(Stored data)
Segment Open

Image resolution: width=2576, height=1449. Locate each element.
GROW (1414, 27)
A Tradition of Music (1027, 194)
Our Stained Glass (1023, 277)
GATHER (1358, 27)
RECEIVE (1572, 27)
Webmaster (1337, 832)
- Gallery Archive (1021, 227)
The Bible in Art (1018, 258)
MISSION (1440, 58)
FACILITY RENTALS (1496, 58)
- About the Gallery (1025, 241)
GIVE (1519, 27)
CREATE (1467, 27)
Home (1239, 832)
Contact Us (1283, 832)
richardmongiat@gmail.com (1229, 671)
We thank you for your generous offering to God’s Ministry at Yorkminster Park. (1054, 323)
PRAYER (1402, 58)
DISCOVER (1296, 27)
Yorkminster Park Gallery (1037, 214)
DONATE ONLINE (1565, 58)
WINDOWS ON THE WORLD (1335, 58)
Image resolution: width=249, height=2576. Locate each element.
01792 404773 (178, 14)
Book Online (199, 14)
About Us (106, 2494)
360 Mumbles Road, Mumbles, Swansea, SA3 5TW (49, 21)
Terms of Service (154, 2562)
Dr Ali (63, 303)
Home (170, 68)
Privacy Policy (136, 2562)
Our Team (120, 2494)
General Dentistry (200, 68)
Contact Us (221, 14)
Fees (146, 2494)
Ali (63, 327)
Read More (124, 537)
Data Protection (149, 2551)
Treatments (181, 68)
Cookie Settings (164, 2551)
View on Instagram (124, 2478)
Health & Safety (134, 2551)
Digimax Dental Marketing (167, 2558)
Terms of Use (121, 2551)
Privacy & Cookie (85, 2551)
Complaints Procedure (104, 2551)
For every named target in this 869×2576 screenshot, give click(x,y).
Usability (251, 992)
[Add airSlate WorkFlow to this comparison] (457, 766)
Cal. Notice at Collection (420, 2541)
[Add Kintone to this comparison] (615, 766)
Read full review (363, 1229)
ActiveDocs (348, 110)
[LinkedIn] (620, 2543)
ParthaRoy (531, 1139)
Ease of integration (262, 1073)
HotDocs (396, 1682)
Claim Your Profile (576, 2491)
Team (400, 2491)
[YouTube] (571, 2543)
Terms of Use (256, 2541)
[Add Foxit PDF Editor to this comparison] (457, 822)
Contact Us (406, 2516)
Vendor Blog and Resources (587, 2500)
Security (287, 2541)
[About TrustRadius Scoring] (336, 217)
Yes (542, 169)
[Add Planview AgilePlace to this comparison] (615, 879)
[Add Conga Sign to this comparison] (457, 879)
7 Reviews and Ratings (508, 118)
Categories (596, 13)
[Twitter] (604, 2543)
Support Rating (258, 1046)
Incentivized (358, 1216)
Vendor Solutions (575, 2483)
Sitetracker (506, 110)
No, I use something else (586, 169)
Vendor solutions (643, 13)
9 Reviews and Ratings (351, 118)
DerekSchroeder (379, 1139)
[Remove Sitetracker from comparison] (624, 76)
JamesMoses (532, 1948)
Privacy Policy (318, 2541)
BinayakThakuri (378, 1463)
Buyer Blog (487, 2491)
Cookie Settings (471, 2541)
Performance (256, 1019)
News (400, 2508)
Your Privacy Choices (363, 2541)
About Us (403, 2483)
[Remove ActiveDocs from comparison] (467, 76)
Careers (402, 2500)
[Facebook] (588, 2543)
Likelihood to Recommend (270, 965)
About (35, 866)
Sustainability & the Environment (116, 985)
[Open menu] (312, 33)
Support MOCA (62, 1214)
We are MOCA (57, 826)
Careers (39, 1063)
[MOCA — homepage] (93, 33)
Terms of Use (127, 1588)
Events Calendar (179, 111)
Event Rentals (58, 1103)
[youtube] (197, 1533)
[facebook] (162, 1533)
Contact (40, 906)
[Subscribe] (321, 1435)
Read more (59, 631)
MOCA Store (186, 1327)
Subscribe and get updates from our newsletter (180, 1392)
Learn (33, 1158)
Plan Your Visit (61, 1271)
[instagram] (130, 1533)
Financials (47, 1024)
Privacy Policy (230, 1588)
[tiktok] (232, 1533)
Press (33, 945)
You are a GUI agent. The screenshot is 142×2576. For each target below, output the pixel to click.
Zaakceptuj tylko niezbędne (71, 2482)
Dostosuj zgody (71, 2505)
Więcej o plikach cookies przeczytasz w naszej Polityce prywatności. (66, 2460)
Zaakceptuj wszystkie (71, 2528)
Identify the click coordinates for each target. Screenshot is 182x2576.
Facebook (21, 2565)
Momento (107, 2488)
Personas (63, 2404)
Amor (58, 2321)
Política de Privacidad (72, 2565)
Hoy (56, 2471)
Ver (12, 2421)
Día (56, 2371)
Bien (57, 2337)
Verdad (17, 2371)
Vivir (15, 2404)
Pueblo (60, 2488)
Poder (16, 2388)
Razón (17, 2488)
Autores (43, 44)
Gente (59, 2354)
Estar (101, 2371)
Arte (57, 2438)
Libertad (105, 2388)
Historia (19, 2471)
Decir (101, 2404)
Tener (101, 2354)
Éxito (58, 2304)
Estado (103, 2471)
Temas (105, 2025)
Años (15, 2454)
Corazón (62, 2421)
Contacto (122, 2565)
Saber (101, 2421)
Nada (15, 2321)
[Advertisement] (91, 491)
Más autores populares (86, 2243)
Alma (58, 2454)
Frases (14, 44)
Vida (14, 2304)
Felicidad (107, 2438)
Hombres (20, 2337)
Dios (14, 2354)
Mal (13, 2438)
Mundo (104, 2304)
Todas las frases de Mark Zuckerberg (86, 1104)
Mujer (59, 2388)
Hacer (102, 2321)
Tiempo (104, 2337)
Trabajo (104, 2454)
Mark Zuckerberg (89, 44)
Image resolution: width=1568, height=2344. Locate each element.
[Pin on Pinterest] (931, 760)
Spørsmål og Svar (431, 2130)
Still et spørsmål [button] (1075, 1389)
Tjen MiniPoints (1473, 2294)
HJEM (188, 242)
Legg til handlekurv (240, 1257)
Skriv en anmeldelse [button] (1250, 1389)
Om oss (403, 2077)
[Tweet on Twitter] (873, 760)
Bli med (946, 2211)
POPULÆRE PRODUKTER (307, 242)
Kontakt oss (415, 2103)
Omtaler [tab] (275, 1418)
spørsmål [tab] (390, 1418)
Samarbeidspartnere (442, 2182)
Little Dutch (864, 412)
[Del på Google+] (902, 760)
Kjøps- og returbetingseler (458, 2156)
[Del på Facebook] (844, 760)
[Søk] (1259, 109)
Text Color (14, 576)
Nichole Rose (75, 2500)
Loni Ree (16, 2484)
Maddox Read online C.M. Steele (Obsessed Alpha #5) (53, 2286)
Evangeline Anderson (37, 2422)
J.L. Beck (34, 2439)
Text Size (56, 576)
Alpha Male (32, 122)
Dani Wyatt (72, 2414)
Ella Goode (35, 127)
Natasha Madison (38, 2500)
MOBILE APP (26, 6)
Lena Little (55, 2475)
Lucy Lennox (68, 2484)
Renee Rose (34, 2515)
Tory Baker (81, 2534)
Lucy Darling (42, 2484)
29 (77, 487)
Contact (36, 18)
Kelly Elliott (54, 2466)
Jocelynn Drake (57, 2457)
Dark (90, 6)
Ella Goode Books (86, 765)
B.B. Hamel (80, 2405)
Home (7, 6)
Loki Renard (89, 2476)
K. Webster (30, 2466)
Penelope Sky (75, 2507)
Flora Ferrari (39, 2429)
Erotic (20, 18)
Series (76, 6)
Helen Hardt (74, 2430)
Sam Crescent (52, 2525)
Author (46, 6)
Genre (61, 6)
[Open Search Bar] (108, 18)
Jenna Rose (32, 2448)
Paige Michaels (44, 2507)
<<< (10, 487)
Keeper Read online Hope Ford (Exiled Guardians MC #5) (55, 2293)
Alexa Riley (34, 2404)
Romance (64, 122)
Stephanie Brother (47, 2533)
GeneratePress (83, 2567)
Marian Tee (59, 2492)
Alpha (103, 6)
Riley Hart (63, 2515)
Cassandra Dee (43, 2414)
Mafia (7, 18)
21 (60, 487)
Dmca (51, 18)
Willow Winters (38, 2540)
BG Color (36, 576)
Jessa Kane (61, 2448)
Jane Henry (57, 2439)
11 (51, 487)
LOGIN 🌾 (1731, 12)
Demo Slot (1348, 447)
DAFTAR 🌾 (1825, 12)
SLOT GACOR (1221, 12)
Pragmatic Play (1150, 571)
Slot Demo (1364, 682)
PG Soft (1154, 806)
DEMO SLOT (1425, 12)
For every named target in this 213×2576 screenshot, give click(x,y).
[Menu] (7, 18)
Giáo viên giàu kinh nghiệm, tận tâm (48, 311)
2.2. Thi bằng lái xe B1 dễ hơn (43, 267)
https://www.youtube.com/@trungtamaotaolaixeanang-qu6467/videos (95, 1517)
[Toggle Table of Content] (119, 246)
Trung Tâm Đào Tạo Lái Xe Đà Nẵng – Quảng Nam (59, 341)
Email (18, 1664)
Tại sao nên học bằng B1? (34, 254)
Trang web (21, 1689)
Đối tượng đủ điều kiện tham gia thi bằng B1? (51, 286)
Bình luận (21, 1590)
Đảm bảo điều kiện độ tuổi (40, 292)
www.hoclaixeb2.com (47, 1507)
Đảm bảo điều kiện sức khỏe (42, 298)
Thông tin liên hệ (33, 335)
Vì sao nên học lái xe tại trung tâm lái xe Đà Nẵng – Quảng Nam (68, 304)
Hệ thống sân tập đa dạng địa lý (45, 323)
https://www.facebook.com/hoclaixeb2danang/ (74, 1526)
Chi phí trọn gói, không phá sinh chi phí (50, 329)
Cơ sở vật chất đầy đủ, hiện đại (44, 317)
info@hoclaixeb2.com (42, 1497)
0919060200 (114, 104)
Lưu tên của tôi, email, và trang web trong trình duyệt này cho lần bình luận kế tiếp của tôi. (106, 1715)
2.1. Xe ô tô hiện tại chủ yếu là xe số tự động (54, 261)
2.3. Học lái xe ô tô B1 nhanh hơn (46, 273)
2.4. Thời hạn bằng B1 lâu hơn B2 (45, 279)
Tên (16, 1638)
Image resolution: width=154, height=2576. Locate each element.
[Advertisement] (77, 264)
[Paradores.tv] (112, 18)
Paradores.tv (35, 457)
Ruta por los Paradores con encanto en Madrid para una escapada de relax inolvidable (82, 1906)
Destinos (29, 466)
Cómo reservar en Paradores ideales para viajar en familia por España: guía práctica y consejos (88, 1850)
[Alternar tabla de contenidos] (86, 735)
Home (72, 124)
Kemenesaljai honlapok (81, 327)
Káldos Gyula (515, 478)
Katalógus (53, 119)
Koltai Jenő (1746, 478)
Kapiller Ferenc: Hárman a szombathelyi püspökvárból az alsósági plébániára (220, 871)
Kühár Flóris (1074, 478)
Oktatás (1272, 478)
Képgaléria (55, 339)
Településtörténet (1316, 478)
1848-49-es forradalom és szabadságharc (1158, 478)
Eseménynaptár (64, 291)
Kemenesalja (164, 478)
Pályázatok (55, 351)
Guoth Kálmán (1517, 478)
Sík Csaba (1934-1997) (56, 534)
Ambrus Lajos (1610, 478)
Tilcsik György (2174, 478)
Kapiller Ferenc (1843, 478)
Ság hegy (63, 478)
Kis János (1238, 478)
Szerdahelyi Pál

Segment Closed

### What to produce
Reprint exactly the lines above that start at the one with "Your Privacy Choices (363, 2541)" and end at the one with "Contacto (122, 2565)", keeping both and adding none.

### The completed task
Your Privacy Choices (363, 2541)
About Us (403, 2483)
[Remove ActiveDocs from comparison] (467, 76)
Careers (402, 2500)
[Facebook] (588, 2543)
Likelihood to Recommend (270, 965)
About (35, 866)
Sustainability & the Environment (116, 985)
[Open menu] (312, 33)
Support MOCA (62, 1214)
We are MOCA (57, 826)
Careers (39, 1063)
[MOCA — homepage] (93, 33)
Terms of Use (127, 1588)
Events Calendar (179, 111)
Event Rentals (58, 1103)
[youtube] (197, 1533)
[facebook] (162, 1533)
Contact (40, 906)
[Subscribe] (321, 1435)
Read more (59, 631)
MOCA Store (186, 1327)
Subscribe and get updates from our newsletter (180, 1392)
Learn (33, 1158)
Plan Your Visit (61, 1271)
[instagram] (130, 1533)
Financials (47, 1024)
Privacy Policy (230, 1588)
[tiktok] (232, 1533)
Press (33, 945)
You are a GUI agent. The screenshot is 142×2576. For each target below, output the pixel to click.
Zaakceptuj tylko niezbędne (71, 2482)
Dostosuj zgody (71, 2505)
Więcej o plikach cookies przeczytasz w naszej Polityce prywatności. (66, 2460)
Zaakceptuj wszystkie (71, 2528)
Identify the click coordinates for each target. Screenshot is 182x2576.
Facebook (21, 2565)
Momento (107, 2488)
Personas (63, 2404)
Amor (58, 2321)
Política de Privacidad (72, 2565)
Hoy (56, 2471)
Ver (12, 2421)
Día (56, 2371)
Bien (57, 2337)
Verdad (17, 2371)
Vivir (15, 2404)
Pueblo (60, 2488)
Poder (16, 2388)
Razón (17, 2488)
Autores (43, 44)
Gente (59, 2354)
Estar (101, 2371)
Arte (57, 2438)
Libertad (105, 2388)
Historia (19, 2471)
Decir (101, 2404)
Tener (101, 2354)
Éxito (58, 2304)
Estado (103, 2471)
Temas (105, 2025)
Años (15, 2454)
Corazón (62, 2421)
Contacto (122, 2565)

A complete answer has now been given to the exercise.